• **Information shown**:
==========

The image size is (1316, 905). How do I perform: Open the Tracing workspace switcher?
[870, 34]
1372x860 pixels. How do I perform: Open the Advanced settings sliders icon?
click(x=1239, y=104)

==========

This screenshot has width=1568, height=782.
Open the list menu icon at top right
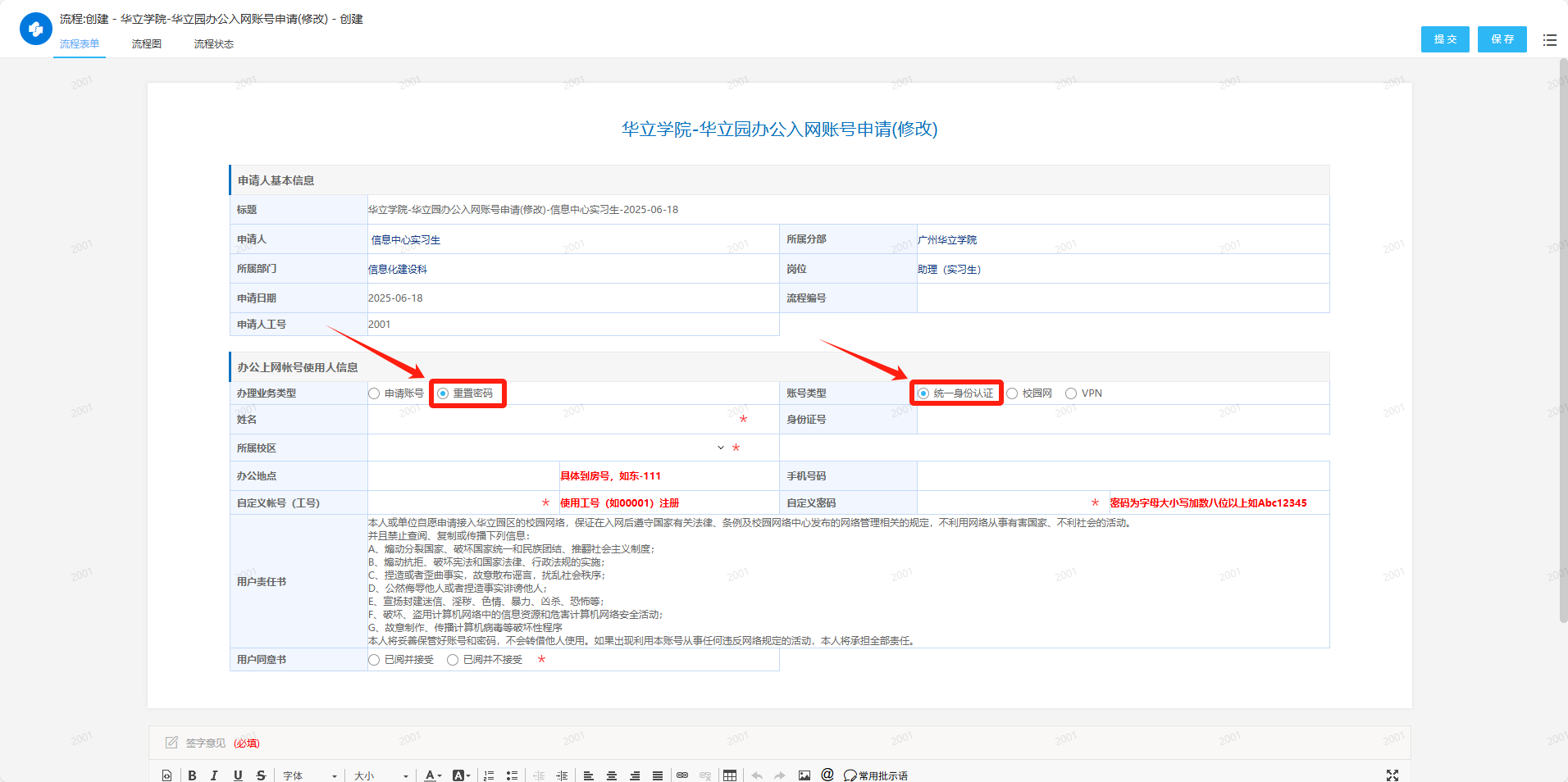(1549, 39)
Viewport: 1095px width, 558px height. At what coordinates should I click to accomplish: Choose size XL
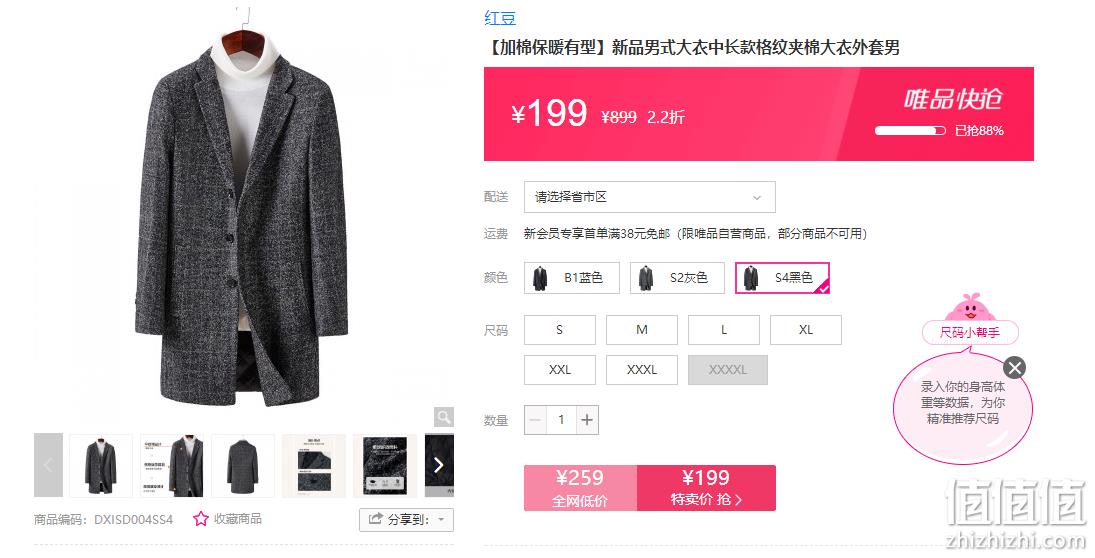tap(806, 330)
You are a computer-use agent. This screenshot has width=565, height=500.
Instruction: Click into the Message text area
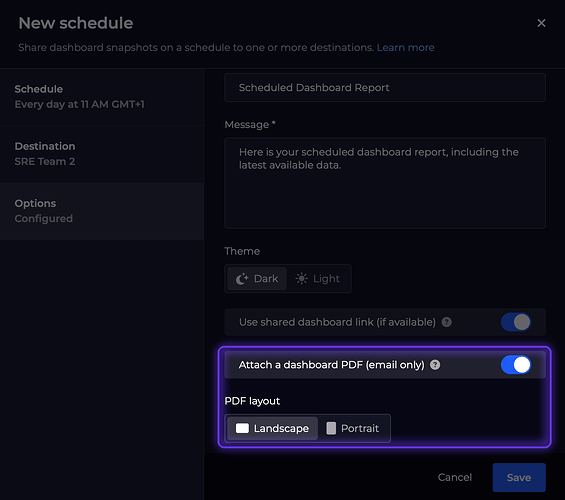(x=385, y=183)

==========

• **Exercise details**: Tally the lines in the entries above that hold the string "This" and state the tally alone.

• **Response**: 2